The Forward-thinking architecture company in Barcelona; with architect Javier Ponce at its helm, think they have a solution to the one of the impending food crisis facing the world.
The company’s Smart Floating Farms (SFF) concept is a sustainable, solar-powered standing farm that floats on cruisers, making it possible to grow food off a coast, in the open sea or just about any large water body. The architects estimate that SFF can produce a calculated 8,152 tons of vegetables and 1,703 tons of fish annually.
Worsening climate conditions with an exponential population increase are pushing us towards the edge of a global disaster. With worldwide population expected to soar to 9.6 billion by 2050, food production will have to be incremented by seventy percent globally and even by nearly one hundred percent in the developing countries, compared to the present statistical consumption.
Abiding by the conventional method of food agriculture, in order to meet these conditions, we will need resources such as ground and water to meet these conditions, both of which are heavily stressed. And this is what led Javier Ponce, along with ‘Smart Floating Farms’, idealize the concept of effective and efficient food production through their unique conception.
But how will it work?

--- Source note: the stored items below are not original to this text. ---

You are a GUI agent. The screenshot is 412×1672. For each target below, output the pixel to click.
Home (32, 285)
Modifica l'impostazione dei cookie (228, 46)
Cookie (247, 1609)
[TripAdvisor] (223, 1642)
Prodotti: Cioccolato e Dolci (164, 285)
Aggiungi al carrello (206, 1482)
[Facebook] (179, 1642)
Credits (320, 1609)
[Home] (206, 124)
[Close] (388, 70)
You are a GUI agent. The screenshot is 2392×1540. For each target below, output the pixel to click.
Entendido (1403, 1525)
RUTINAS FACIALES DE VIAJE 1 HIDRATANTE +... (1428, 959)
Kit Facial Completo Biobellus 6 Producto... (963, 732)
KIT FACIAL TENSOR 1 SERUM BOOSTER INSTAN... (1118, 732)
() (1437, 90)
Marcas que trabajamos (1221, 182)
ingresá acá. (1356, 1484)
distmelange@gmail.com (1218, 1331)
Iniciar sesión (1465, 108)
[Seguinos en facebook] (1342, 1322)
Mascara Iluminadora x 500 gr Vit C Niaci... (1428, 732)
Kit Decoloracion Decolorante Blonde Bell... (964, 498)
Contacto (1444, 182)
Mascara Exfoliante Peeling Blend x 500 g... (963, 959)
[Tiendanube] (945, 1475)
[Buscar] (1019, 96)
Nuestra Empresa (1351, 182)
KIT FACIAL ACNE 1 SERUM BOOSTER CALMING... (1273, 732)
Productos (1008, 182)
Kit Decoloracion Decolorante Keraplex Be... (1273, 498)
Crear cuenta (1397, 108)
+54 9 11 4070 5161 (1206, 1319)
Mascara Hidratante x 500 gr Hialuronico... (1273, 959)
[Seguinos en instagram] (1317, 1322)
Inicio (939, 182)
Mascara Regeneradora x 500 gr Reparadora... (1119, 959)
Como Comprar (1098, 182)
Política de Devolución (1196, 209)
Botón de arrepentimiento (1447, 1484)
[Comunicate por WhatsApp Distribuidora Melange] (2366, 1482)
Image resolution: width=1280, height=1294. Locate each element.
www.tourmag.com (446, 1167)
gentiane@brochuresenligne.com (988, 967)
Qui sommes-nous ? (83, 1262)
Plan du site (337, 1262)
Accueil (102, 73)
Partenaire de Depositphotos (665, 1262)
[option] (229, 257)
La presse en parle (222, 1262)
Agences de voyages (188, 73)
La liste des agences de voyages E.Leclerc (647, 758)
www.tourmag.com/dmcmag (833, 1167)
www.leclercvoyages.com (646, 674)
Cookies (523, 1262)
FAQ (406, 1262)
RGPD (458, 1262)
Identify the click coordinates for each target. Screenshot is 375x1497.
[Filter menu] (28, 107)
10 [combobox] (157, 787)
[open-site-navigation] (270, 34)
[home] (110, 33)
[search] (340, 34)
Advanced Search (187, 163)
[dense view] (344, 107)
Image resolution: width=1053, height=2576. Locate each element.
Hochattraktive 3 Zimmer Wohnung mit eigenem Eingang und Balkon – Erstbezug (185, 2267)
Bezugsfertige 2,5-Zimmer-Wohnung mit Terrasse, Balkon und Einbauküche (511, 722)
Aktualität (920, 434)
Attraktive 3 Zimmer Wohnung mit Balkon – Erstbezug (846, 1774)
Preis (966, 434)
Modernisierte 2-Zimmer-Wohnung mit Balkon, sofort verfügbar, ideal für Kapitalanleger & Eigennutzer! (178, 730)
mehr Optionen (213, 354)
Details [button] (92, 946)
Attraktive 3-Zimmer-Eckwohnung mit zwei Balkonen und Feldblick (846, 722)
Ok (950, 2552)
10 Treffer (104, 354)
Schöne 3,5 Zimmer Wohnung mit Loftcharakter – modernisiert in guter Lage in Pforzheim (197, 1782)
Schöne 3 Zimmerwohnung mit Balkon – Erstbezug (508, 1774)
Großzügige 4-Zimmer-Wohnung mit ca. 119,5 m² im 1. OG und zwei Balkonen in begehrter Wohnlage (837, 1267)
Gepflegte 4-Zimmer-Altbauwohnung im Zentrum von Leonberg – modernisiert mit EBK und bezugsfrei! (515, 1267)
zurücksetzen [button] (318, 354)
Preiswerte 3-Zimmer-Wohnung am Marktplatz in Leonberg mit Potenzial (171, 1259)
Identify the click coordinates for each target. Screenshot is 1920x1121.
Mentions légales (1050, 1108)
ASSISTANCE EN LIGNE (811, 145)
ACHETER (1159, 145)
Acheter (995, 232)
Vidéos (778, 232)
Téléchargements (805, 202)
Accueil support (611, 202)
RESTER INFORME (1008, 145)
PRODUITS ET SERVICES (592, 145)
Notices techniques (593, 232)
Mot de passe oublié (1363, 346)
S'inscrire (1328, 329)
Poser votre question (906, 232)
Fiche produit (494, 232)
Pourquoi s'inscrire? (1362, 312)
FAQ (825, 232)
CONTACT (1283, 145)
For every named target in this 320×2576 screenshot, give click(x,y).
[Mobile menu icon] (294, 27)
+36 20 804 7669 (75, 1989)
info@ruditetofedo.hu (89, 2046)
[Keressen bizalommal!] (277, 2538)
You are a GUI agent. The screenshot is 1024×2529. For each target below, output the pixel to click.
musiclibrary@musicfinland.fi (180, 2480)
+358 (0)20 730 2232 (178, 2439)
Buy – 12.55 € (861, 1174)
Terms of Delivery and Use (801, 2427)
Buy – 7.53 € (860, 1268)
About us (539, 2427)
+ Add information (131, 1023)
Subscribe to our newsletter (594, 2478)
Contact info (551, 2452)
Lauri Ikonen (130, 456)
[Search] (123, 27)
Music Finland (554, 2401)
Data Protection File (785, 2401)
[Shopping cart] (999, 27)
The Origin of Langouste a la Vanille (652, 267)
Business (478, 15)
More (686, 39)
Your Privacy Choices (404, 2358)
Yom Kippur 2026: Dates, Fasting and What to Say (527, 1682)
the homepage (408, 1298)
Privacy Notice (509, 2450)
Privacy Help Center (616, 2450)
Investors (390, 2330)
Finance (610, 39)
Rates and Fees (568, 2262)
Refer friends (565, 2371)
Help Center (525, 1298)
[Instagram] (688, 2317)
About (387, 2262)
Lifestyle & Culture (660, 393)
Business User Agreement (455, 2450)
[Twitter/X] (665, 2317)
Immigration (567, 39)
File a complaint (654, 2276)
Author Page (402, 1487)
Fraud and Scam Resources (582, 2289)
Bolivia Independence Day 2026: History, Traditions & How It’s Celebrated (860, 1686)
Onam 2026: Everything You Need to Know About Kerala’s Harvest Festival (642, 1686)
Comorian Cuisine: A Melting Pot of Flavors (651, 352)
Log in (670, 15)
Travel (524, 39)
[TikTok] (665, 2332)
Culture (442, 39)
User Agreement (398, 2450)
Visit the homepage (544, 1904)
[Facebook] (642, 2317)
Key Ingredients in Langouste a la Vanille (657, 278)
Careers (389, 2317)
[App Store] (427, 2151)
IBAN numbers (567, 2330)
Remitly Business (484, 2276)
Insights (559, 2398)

The company wants to move farms on large bodies of water in lieu of producing them on the land. It envisions that the triple-decker Smart Floating Farms as they’re called; would feature 2.2 million square feet of fish farms, a hydroponic garden, and solar panels on the roof to power the barge. They could be moored to the sea beds of oceans, lakes and rivers, and could be moved around by yacht as needed.
The different levels would be broken up by function, each of which would feed into and help to power the other. The beam would be covered in skylights and photovoltaic solar cells that would convert sunlight into various forms of energy.
Formulation and Concept of the design
The architecture shows a 24 meter tall, three-level structure with solar panels at the roof to provide energy. The intermediate level grows a variety of vegetation over an area of 51,000 square meters, using nutrients in the liquid instead of the use of soil in the conventional agricultural farming. These nutrients and plant substances would drop into the bottom level to feed fish, which are farmed in a surrounded space, to cultivate fish farming.
Split-up of the Architecture
Productive agriculture answers differently to situations based on the parameters of location, resource availability, climatic changes etc. It is important that the production value remains constant, even when the above-stated factors differ by a considerable margin.
The farm, comprising of three levels, thus can be stacked or varied in different ways to suit the needs of the respective locations, without hindering the amount of food production.
The topmost plane combines rainwater accumulators needed for irrigation purposes, photovoltaic sheets for electricity and skylight openings to supply natural lights for plants. It’s also feasible to integrate other renewable power technologies such as small-scale wind turbines and wave energy modulator systems.
The second level highlights a greenhouse space and hydroponic systems (Innovative method that allows plants to grow in and out without soil even under unfavorable factors and conditions.
Lastly, the third and bottom-most level is framed for offshore aquaculture. It also embodies a hatchery where fish eggs would be ruminated and hatched, a conservatory for growing fish, a slaughterhouse and a reservoir to store the fish before they are ready for the market.
Future: An impossible approach or the next big Revolution?
Questions arise whether these supportable farms can actually make a dent in the impending food crisis, since they are likely to incur huge start-up and operating costs. Other factors, such as the adaptability, climatic environment, production costs and practical implementations will act as barriers might oppose the business model.
Javier D. Ponce, chief executive of the SFF project, says, “At this moment, there’s no need to clarify non-conclusive figures. Many factors of the project will depend on the location, market tendencies, the type of products, etc.”
Although there are various challenges that could affect the outcome of this venture, this project still represents a hope for humanity with an innovative idea which could provide a sustainable food source for years to come.